Famous for his quote, "If your pictures aren't good enough, you're not close enough," war photographer Robert Capa projected a public image that suggested an aggressive, in-your-face photographer. His pictures were often gritty, in content and in style. "Capa in Color" is the first exhbition of the master black-and-white photographer's work in color, but for many viewers it is the subject matter that will distinguish these pictures from Capa's hallmark images: a young actress in a contemplative pose, Pablo Picasso cradling his infant son, fans taking in a day at the races.

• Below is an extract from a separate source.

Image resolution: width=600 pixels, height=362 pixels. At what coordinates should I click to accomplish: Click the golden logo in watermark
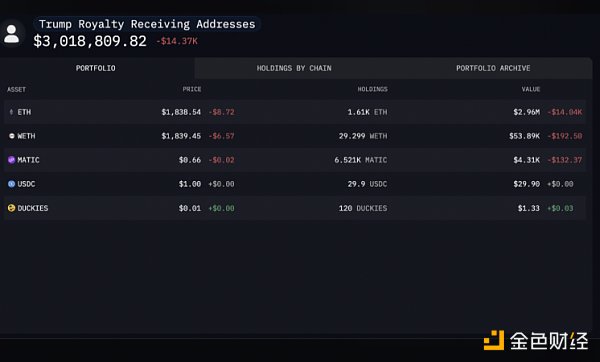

These quiet, ordinary moments are far cry from the destruction and mayhem of war photograpy.
ABOVE: Capucine, a French model and actress, poses on a balcony in Rome in August 1951.
According to the International Center of Photography, "some of these photographs were published in magazines of the day, but the majority have never been printed, seen, or even studied."
ABOVE: Spectators use binoculars at the Longchamp Racecourse in Paris circa 1952.
Pablo Picasso plays in the water with his son Claude, in Vallauris, France, in 1948.
Spectators watch the visit of Sultan Sidi Mohammed from a tree in Fez, Morocco, in 1949.
"Capa in Color" is on the display at the International Center of Photography in New York from until May 4. The exhibition is part of ICP’s yearlong celebration of the 100th anniversary of the birth of Robert Capa.